### EXCERPT PROVIDED

*****

Fast, Light and Asynchronous

I am a big fan of Ruby on Rails: it does a lot of things, and it does most of them pretty well.  When starting a new web project, it's the first thing I would reach for: most of the time, your problem is going to be figuring out a good product/market fit, or whipping up some internal tool without wasting a lot of programmer time.  Once you've got a firm grasp of the problem, then maybe you can consider optimizing. Who cares if you do something that no one wants really really fast?

However, Ruby on Rails is not beautiful in terms of being particularly fast or lightweight.  No complaints from me: most of the time, I'm happy to have something that does so much for me, leaving me to work on the actual problem at hand.  Once in a while, though, you do need fast and relatively lightweight, and that space has been getting more interesting over the past few years, at least in terms of the web.

First of all, technologies like "Comet", utilizing web sockets or some other always-on connection are becoming more common, where a socket with the server remains open in order to quickly exchange data from the server to the client – and back.  That seems to be a poor fit for something like Rails, where it can tie up a lot of resources if one isn't careful.  And while computing costs continue to decline, no one minds getting more for less in terms of what their server can do.  Furthermore, with frameworks like Backbone.js, pushing more and more code to the client, the server can afford to be a bit simpler and do less, so it may as well be snappy to boot.

Java has long been fairly popular for "heavy lifting" types of applications, partially because it does end up being reasonably fast.  But it's not something I've ever had much fun using and is usually kind of wordy, and makes you feel like you need a crew of people in Palo Alto, one in Bangalore, and one in Stockholm just to churn out all the code.  And it certainly is no lightweight in terms of memory either.  So… while it can certainly do pretty much anything you need, I don't see it as being the strongest player when someone needs "real time web" code, and needs it to be reasonably light weight.

Ruby, outside of standard Rails stuff like Passenger, seems to offer some interesting possibilities for this kind of work, like Reel but they don't seem to have the traction other solutions do.  Python is in a similar situation: the Twisted framework has been around for a while, and while it has some success stories, never seems to have really 'caught fire'.  Neither of these languages was built for "concurrency" from the ground up, and that seems to have, to date, inhibited people from using them extensively for this kind of job.

My gut feeling is that the need for speed and "concurrency" (or at least handling a lot of concurrent users) will drive adoption of languages heretofore not so popular on the server.  Let's have a look at them.

*****

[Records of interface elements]

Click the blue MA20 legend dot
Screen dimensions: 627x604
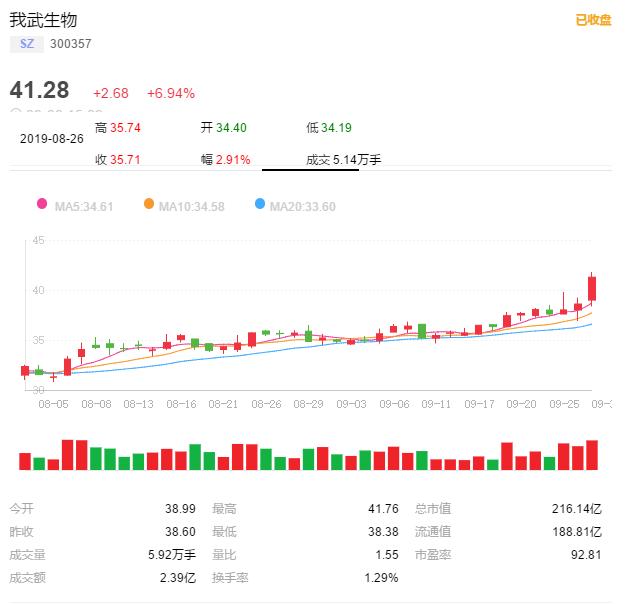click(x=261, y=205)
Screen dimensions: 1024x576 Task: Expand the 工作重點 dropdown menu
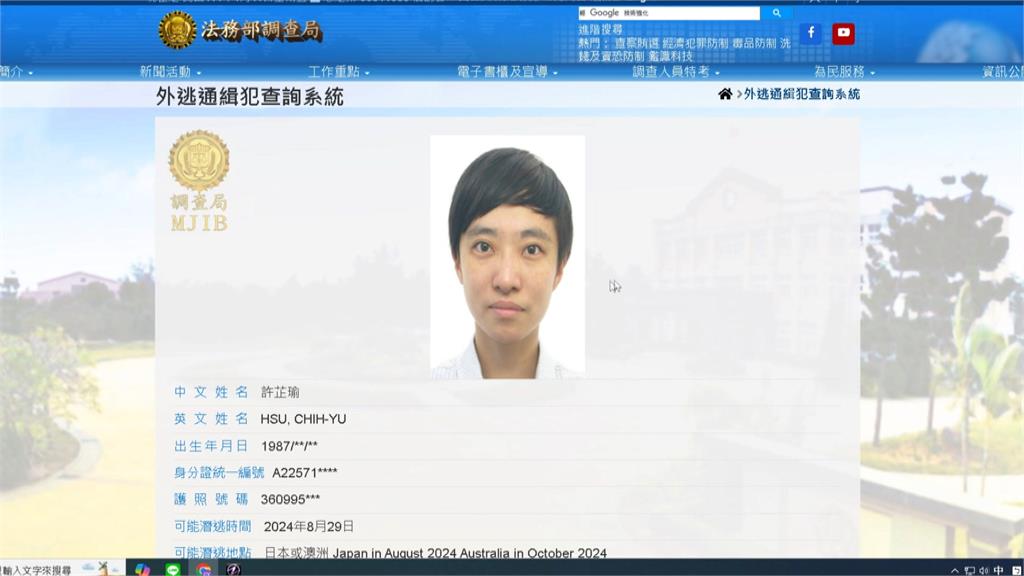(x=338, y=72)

*****

### LIST OF TASKS
1: For each statement below, say whether it agrees with the post on fast, lightweight web servers. Answer yes or no and quote the deciding words. (a) The author would first reach for Ruby on Rails when starting a new web project. (b) The Twisted framework is described as new. (c) Java is called lightweight in terms of memory.
2: Please reproduce the part of the post on fast, lightweight web servers between "Fast, Light and Asynchronous" and "really really fast?", inclusive.
The data is separate material and not part of the post on fast, lightweight web servers.

### FULL SOLUTIONS
1:
(a) Yes: "When starting a new web project, it's the first thing I would reach for"
(b) No: "the Twisted framework has been around for a while"
(c) No: "And it certainly is no lightweight in terms of memory either."

2:
Fast, Light and Asynchronous

I am a big fan of Ruby on Rails: it does a lot of things, and it does most of them pretty well.  When starting a new web project, it's the first thing I would reach for: most of the time, your problem is going to be figuring out a good product/market fit, or whipping up some internal tool without wasting a lot of programmer time.  Once you've got a firm grasp of the problem, then maybe you can consider optimizing. Who cares if you do something that no one wants really really fast?